> [PROBLEMS AND TASKS]:
• a. Copy from the fractime examples the part that opens with the words containing "Track how market" and closes with "np.random.randn(n) * 0.02)".
• b. In the fractime examples, above what rolling Hurst value is a period classified as trending?
• c. Take the fractime examples further, starting after the final line shown.

> [TEXT TO READ]:
________________________
Real-world applications and advanced features.


Rolling Regime Detection

Track how market regimes change over time.

import fractime as ft
import polars as pl
import numpy as np
import datetime

# Sample data
np.random.seed(42)
n = 500
prices = 100 * np.cumprod(1 + np.random.randn(n) * 0.02)
dates = [datetime.datetime(2023, 1, 1) + datetime.timedelta(days=i)
         for i in range(n)]

# Analyze with rolling window
analyzer = ft.Analyzer(prices, dates=dates, window=63)

# Get rolling Hurst
rolling = analyzer.hurst.rolling

# Classify each period
result = rolling.with_columns(
    pl.when(pl.col('value') > 0.55)
      .then(pl.lit('trending'))
      .when(pl.col('value') < 0.45)
      .then(pl.lit('mean_reverting'))
      .otherwise(pl.lit('random'))
      .alias('regime')
)

# Count regimes
print("Regime Distribution:")
print(result.group_by('regime').count())

# Find regime transitions
result = result.with_columns(
    pl.col('regime').shift(1).alias('prev_regime')
)
transitions = result.filter(pl.col('regime') != pl.col('prev_regime'))
print(f"\nRegime transitions: {len(transitions)}")

Multi-Asset Analysis

Analyze relationships between multiple assets.

import fractime as ft
import numpy as np

# Generate correlated assets
np.random.seed(42)
n = 500

# Common factor
factor = np.random.randn(n).cumsum()

# Assets with different exposures
stock_a = 100 + factor * 2 + np.random.randn(n).cumsum() * 0.5
stock_b = 100 + factor * 1.5 + np.random.randn(n).cumsum() * 0.8
volume = np.random.randint(1000, 10000, n).astype(float)

# Multi-dimensional analysis
analyzer = ft.Analyzer({
    'stock_a': stock_a,
    'stock_b': stock_b,
    'volume': volume,
})

# Compare Hurst exponents
print("Hurst Exponents:")
for dim in analyzer.dimensions:
    h = analyzer[dim].hurst.value
    regime = analyzer[dim].regime
    print(f"  {dim}: H={h:.4f} ({regime})")

# Cross-dimensional coherence
print(f"\nCoherence: {analyzer.coherence.value:.4f}")
________________________
> [DATA ROWS]:
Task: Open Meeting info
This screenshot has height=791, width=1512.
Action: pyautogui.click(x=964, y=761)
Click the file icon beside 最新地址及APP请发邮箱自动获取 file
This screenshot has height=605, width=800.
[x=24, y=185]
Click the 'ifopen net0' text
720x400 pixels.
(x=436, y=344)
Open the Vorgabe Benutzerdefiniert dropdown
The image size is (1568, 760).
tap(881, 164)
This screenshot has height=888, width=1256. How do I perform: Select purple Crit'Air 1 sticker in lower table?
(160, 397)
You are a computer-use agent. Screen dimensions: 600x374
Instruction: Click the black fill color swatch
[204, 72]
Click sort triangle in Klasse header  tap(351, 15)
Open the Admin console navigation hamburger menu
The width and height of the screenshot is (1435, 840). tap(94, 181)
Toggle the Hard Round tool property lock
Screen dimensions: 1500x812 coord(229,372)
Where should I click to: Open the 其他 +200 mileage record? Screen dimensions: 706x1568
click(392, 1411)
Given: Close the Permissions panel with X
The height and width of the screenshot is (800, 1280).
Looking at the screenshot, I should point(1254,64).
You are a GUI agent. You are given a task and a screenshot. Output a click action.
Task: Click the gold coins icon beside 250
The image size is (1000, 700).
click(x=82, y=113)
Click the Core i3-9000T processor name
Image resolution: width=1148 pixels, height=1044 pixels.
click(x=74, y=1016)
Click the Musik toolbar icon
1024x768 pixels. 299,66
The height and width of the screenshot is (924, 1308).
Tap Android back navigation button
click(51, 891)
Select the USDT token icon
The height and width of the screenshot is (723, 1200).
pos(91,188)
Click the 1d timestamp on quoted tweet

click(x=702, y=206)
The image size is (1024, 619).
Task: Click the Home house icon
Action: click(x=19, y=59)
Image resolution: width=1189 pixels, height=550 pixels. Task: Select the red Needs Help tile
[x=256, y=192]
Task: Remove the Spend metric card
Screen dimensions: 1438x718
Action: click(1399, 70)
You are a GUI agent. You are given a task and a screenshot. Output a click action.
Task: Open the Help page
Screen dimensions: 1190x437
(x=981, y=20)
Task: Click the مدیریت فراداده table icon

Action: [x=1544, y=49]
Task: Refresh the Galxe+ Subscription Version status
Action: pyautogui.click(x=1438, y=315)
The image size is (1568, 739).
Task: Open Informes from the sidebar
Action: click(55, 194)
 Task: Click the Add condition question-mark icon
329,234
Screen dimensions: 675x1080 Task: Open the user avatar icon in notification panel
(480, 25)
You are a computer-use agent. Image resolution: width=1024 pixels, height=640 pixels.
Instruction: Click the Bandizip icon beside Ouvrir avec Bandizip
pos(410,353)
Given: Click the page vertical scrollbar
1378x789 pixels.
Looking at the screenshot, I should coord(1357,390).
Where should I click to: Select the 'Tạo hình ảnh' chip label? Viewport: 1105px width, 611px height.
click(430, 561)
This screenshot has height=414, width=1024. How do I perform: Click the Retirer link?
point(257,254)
________________________
> [RESULTS FOR THE EXERCISE]:
• a.
Track how market regimes change over time.

import fractime as ft
import polars as pl
import numpy as np
import datetime

# Sample data
np.random.seed(42)
n = 500
prices = 100 * np.cumprod(1 + np.random.randn(n) * 0.02)

• b. Above 0.55.

• c.
Conditional Forecasting

Forecast based on current regime.

import fractime as ft
import numpy as np

prices = 100 * np.cumprod(1 + np.random.randn(500) * 0.02)

# Analyze current state
analyzer = ft.Analyzer(prices)
regime = analyzer.regime

print(f"Current regime: {regime}")

# Adjust strategy based on regime
if regime == 'trending':
    # Use default (momentum-aware)
    model = ft.Forecaster(prices)
elif regime == 'mean_reverting':
    # Emphasize volatility matching
    model = ft.Forecaster(prices, path_weights={
        'hurst': 0.3,
        'volatility': 0.5,
        'pattern': 0.2,
    })
else:
    # Use ensemble for uncertain regime
    model = ft.Ensemble(prices)

result = model.predict(steps=30)
print(f"30-day forecast: {result.forecast[-1]:.2f}")

Risk Metrics

Calculate comprehensive risk metrics from forecasts.

import fractime as ft
import numpy as np

prices = 100 * np.cumprod(1 + np.random.randn(500) * 0.02)
current = prices[-1]

# Generate many paths for robust statistics
model = ft.Forecaster(prices)
result = model.predict(steps=30, n_paths=5000)

final_values = result.paths[:, -1]
returns = (final_values / current - 1) * 100

print("=" * 50)
print("Risk Metrics (30-day horizon)")
print("=" * 50)

# Basic statistics
print(f"Expected return: {np.mean(returns):.2f}%")
print(f"Volatility (std): {np.std(returns):.2f}%")
print(f"Skewness: {((returns - returns.mean())**3).mean() / returns.std()**3:.2f}")

# Value at Risk
print(f"\nValue at Risk:")
print(f"  VaR 95%: {np.percentile(returns, 5):.2f}%")
print(f"  VaR 99%: {np.percentile(returns, 1):.2f}%")

# Expected Shortfall (CVaR)
var_95 = np.percentile(returns, 5)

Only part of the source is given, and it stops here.